Destaques, Formação, Liturgia › 03/06/2017

Pentecostes: começaram a falar outras línguas

Por padre Renato César Gonçalves.

Para se compreender melhor a solenidade de Pentecostes dos cristãos é importante fazer menção à festa judaica de Pentecostes, que não possui o mesmo sentido do envio do Espírito Santo, mas é uma festa ligada à colheita. Esta festa tem sua raiz justamente ligada à colheita de grãos, trigo e cevada que acontecia cinquenta dias após a páscoa e tinha duração de sete semanas, quando se encerrava a colheita do trigo.
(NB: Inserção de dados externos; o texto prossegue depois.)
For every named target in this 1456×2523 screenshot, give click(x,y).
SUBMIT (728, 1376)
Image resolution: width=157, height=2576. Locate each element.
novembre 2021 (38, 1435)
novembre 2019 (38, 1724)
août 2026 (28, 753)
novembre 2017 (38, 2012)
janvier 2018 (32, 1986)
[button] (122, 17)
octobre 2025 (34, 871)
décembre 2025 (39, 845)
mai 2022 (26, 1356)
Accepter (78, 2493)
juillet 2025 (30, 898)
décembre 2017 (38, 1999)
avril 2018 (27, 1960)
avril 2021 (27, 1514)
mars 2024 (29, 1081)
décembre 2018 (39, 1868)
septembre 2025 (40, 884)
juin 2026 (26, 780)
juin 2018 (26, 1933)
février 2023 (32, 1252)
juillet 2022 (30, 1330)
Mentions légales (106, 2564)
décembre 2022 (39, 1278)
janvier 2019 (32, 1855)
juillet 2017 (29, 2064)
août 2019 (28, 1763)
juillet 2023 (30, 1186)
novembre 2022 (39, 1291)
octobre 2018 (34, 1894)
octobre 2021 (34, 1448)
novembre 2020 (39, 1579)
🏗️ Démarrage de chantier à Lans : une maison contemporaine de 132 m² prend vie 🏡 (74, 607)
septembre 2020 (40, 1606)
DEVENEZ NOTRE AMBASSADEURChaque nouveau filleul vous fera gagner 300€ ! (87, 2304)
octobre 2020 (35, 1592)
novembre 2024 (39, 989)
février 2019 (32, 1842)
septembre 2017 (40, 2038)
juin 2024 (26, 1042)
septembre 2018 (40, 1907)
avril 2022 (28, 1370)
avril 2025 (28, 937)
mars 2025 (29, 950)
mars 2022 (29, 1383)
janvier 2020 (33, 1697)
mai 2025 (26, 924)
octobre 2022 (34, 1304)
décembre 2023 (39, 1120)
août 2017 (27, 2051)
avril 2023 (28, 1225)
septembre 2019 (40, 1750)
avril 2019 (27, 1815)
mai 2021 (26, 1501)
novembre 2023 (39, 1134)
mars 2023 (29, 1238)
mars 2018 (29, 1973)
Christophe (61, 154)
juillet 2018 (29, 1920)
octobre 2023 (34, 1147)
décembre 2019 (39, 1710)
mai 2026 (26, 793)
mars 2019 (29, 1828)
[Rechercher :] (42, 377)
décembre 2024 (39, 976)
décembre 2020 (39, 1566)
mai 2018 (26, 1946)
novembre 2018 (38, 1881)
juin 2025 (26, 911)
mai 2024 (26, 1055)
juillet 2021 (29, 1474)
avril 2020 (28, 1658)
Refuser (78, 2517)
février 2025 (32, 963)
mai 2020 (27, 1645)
Portanto, é uma festa ligada à vida, aos frutos, aos dons que, de certa maneira, a Igreja vislumbra já em seus primórdios, quando vê a comunidade reunida como messe pronta para a colheita.

A festa cristã de Pentecostes, como o envio do Espírito Santo, remonta ao episódio da construção de Babel, a torre da confusão de Gn 11,1-9. A busca da fama e do poder fez com que se buscasse chegar aos céus com uma torre, porém, a partir de então, os homens não se entenderam mais. Justamente porque quando se busca as alturas (ou ser o maior) não se reconhece o outro e a única linguagem que se entende se chama “eu”. Daí que em Babel não há a concretização do empreendimento, mas dispersão, porque a língua do “eu” não é compreendida pelo comunitário, e assim não se tem como construir nada.

No cenáculo, em Pentecostes, o conjunto de pessoas que falavam a língua do “eu” se reuniu para fazer memória de Jesus Cristo. De repente línguas de fogo se repartiram e pousaram sobre cada um deles. Todos ficaram cheios do Espírito Santo e, como a experiência dos discípulos de Emaús, o coração ardeu e eles perceberam que Jesus continuava vivo, mas agora queria ensinar uma língua antiga, falada nos primórdios da humanidade. E começaram a falar uma língua diferente, ainda desconhecida, chamada “nós”. Todos acharam estranho, porque todos compreendiam. Afinal, a língua do “nós” é realmente universal. Era a língua falada por Jesus. Estando na Samaria, Jesus não compreendia como uma lei proibia ele de se aproximar de uma mulher por ser mulher e por ser de outra terra. Ao estar entre as pessoas, Jesus não compreendia porque o chamavam de comilão e beberrão só porque ele falava com pecadores e ia à casa deles. Jesus falava a língua do “nós”.

A Igreja relembra este fato quando, no dia da colheita judaica, a comunidade colhe os dons de Jesus e a partir de então é chamada a levar estes mesmos dons a todos. Cristo não é para alguns, mas é para todos. A celebração de Pentecostes recorda o fogo abrasador daquele dia, mas traz o mesmo fogo abrasador para nossas comunidades para nos incomodar porque esquecemos a língua do “nós” e insistimos a ficar ruminando a língua do “eu” que só causou dispersão. Por isso é importante recordar que o Espírito Santo é a força de Deus, que procede do Pai e do Filho e que nos recorda como é Deus e como nós devemos ser. É a celebração que nos rememora o início da atividade evangelizadora da Igreja.

Neste dia o círio pascal, que iluminou as celebrações durante estes cinquenta dias é retirado para recordar que o fogo que ilumina pousou sobre nossas cabeças e adentrou em nossos corações. A páscoa não acabou! Ela continua. Porém, a Igreja continuará o tempo comum, ou seja, trará para o cotidiano a recordação pascal constante da língua universal que Jesus nos ensinou. O mundo só será melhor se todos falarmos o “nós”.

Que o Espírito do Ressuscitado impulsione a fé em nossos corações.